__Exercise description__
Give back every record exactly, images excluded.

[Pixel coordinate grounding data]
***
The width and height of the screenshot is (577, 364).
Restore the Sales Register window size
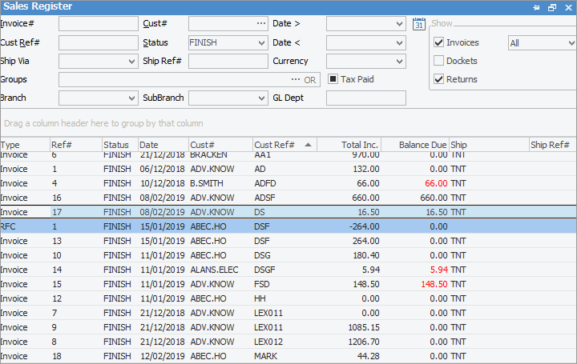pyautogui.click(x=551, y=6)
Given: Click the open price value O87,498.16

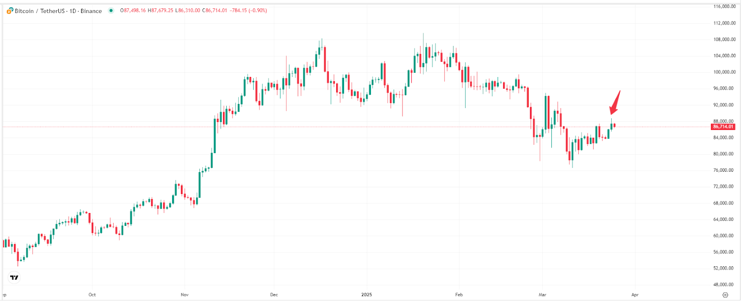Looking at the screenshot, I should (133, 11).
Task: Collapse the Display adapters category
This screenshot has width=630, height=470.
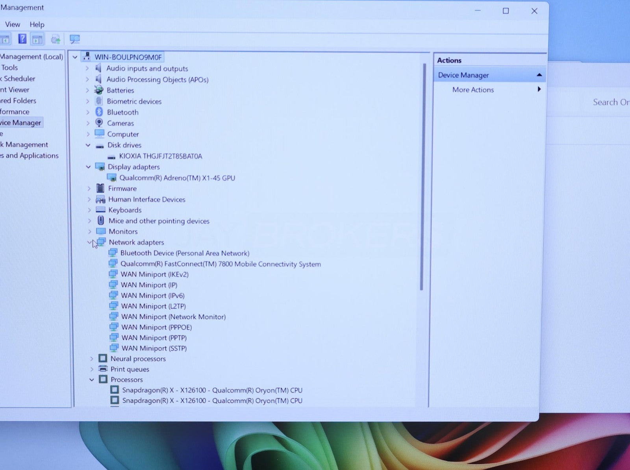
***
__Response__
The width and height of the screenshot is (577, 364).
Restore the Sales Register window size
pyautogui.click(x=551, y=6)
Given: Click the open price value O87,498.16

Looking at the screenshot, I should (133, 11).
Task: Collapse the Display adapters category
This screenshot has width=630, height=470.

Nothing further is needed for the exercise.